═════ DATA EXTRACTS

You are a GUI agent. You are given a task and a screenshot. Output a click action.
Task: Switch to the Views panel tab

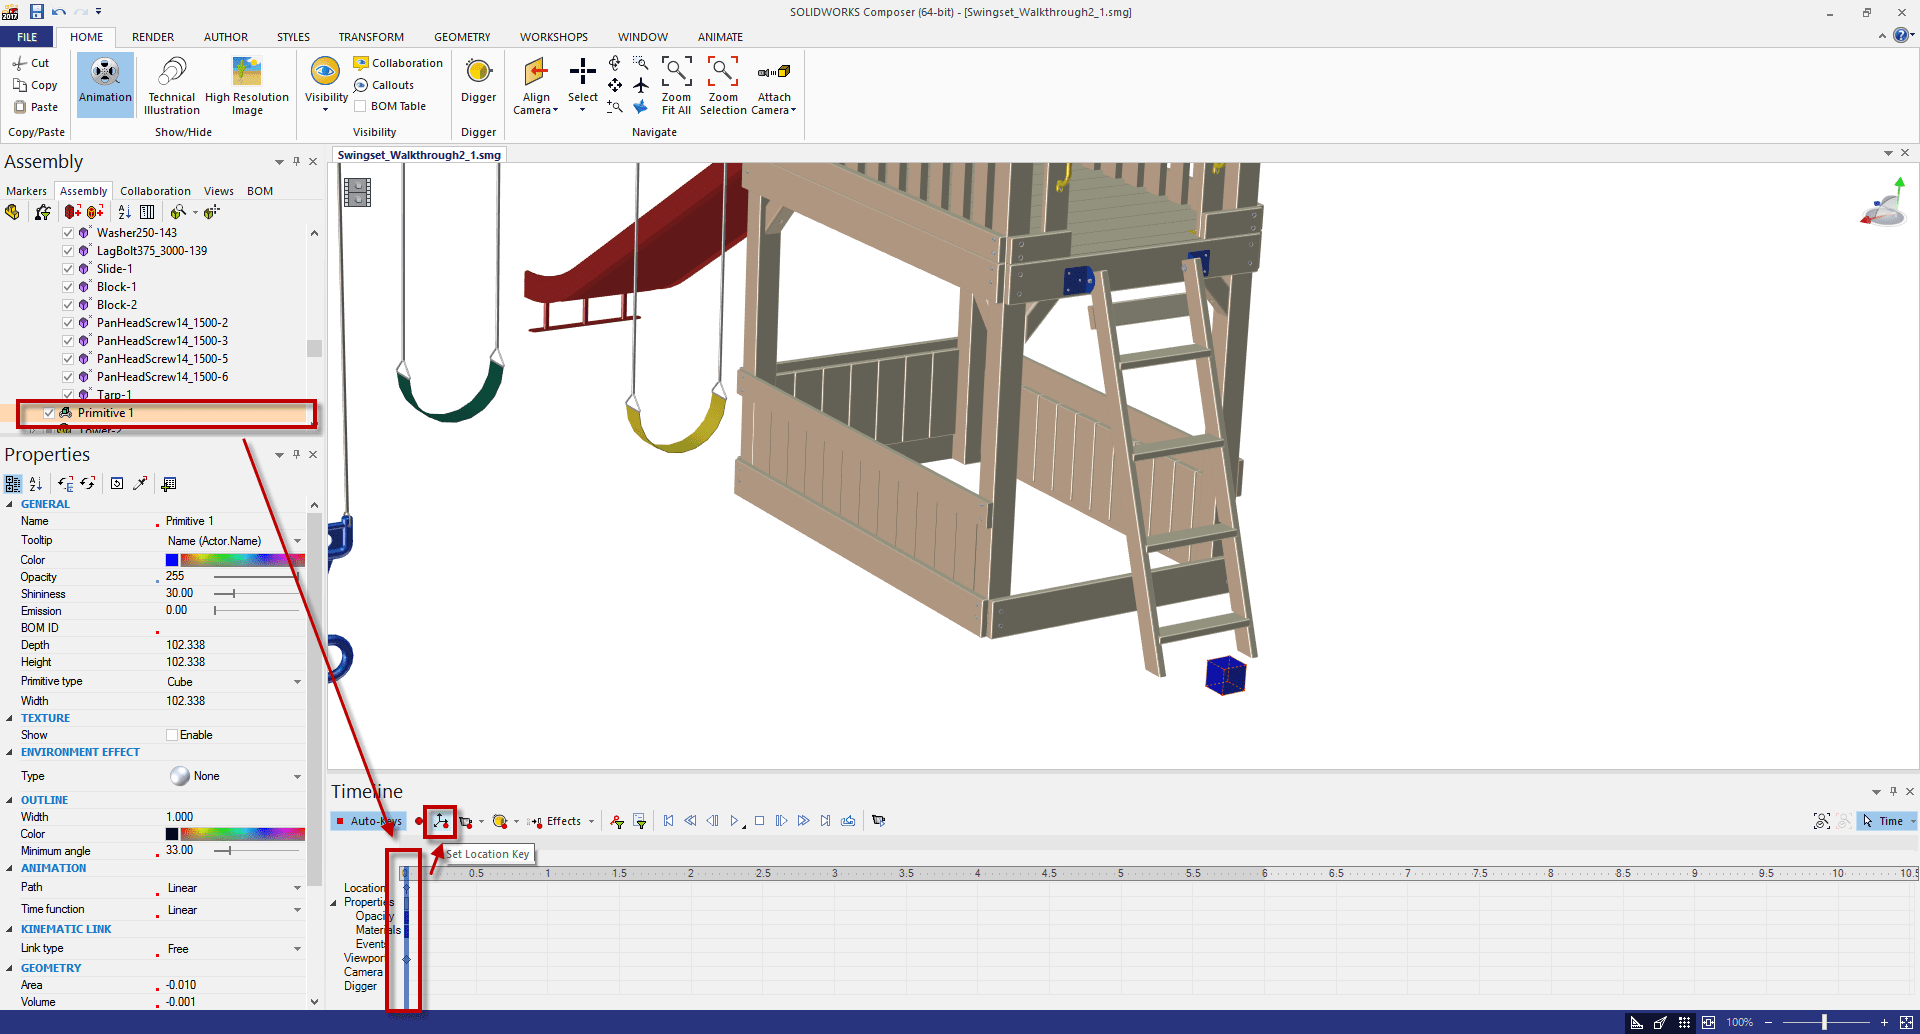tap(218, 191)
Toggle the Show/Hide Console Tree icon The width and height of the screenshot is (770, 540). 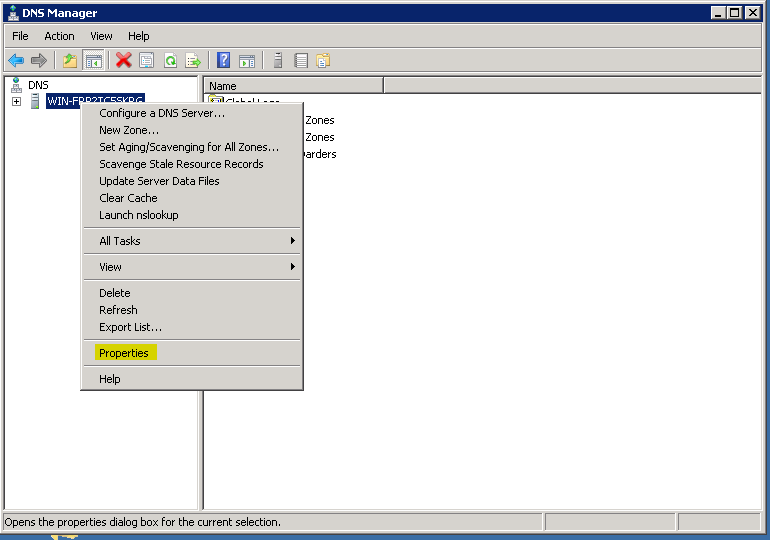click(x=93, y=60)
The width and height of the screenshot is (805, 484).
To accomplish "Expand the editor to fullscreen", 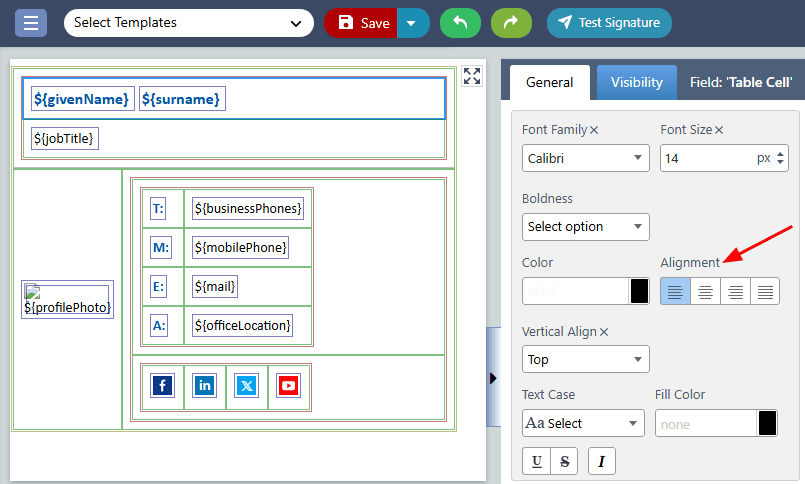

══════════

_ABOUT THIS EXERCISE_
Without any pictures, write out the lines running from the one containing "The width and height of the screenshot is (805, 484)." through the end of the listing above, both included, exactly as given.

_TASK ANSWER_
The width and height of the screenshot is (805, 484).
To accomplish "Expand the editor to fullscreen", 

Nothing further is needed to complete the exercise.